Ethereum transaction fees are now the lowest they’ve been since 2020 — sounds great, right? Well… not so fast. While paying just $0.168 per transaction might sound like a dream, the drop comes with a quiet warning: fewer people are using the network.
That’s according to data from Santiment, and it’s got folks in the Ethereum camp a bit on edge. Is this just a calm before the next storm of activity? Or a sign that users are drifting away?
Cheaper Fees — But at What Cost?
The low fees aren’t some new breakthrough in efficiency — they’re mostly the result of lower network usage. Fewer users. Less smart contract activity. Just… less going on overall.
Brian Quinlivan, Marketing Director at Santiment, explained it pretty clearly: When Ethereum’s hot, users are basically bidding up fees just to get their transactions through faster. But when things cool down — like now — there’s no rush, no competition. So fees drop. And that’s exactly what we’re seeing.
With retail investors stepping back and general uncertainty (economic, political, and otherwise) swirling around, Ethereum’s once-busy lanes are now a little quieter.

Is the Pectra Upgrade the Shot in the Arm Ethereum Needs?
Hope isn’t lost though — far from it. Ethereum’s got a big update coming: the Pectra upgrade, set to start rolling out May 7, 2025.
So what’s in it?
- Layer-2 blob support, which should make transactions way more efficient.
- Stablecoin payments in USDC and DAI, a big plus for users who hate dealing with gas price volatility.
- A staking limit increase to 2,048 ETH, a move aimed at attracting bigger institutional players.
And that’s just phase one. The second stage, coming later this year or early 2026, brings in a new data structure to boost scalability even more.
In short: lower costs, better performance, and broader appeal.

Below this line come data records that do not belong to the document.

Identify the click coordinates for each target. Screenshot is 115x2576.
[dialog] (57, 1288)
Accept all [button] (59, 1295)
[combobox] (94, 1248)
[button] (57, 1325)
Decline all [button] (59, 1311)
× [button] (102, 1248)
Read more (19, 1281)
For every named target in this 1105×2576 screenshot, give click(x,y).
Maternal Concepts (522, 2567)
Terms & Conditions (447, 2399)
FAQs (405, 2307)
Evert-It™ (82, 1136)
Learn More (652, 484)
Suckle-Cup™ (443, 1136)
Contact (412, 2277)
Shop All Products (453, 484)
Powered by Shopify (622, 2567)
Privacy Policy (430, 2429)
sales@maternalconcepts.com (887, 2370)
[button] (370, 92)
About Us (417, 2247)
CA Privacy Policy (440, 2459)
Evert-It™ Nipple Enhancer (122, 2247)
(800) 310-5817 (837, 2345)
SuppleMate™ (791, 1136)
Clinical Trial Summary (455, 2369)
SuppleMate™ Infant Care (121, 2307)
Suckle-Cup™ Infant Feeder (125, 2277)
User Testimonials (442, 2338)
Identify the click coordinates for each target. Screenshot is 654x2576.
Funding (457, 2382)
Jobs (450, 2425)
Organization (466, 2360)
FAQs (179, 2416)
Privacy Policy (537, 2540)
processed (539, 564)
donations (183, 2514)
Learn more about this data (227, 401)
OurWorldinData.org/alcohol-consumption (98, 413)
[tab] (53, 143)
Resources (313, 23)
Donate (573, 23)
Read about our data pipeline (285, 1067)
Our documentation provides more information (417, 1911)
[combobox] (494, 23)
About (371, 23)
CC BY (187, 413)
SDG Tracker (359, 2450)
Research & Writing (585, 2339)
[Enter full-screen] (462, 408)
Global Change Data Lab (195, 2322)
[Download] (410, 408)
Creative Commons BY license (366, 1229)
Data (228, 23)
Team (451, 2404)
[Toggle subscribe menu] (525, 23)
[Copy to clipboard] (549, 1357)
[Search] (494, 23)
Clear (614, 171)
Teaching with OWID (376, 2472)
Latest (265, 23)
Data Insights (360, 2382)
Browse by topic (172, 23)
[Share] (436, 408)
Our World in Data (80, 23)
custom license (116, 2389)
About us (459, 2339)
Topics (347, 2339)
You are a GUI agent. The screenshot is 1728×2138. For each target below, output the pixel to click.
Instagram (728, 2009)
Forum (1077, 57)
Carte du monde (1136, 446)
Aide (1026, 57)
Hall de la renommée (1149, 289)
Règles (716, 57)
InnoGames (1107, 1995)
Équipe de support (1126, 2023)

If that doesn’t revive user activity, what will?

ETH Price: Calm Now, But That Could Change Fast
Price-wise, Ethereum’s been holding above $1600, staying somewhat stable while everything else seems to be slipping. The bulls are lurking, trying to break out of that descending channel and head for the $2000 zone.
But let’s be honest — the bears haven’t left either.
If things turn sour, ETH could slide toward $1526. But if buyers step in and break through $1904, then hey — a retest of $2000 is on the table, maybe even $2500 if we get a real rally.
Final Thoughts: Quiet Phase, or Just the Beginning?
Yeah, Ethereum’s fee drop and slowdown in user activity might look like a red flag — but in context? It could be a setup for something much bigger.
With the Pectra upgrade on the horizon, Ethereum’s laying the groundwork for scalability, efficiency, and a better user experience. Sometimes the quiet before a breakout is just that — quiet. And when the network’s ready? The users usually come back.
So while things might feel slow now, it might be wise not to look away. Ethereum’s next chapter could be just around the corner.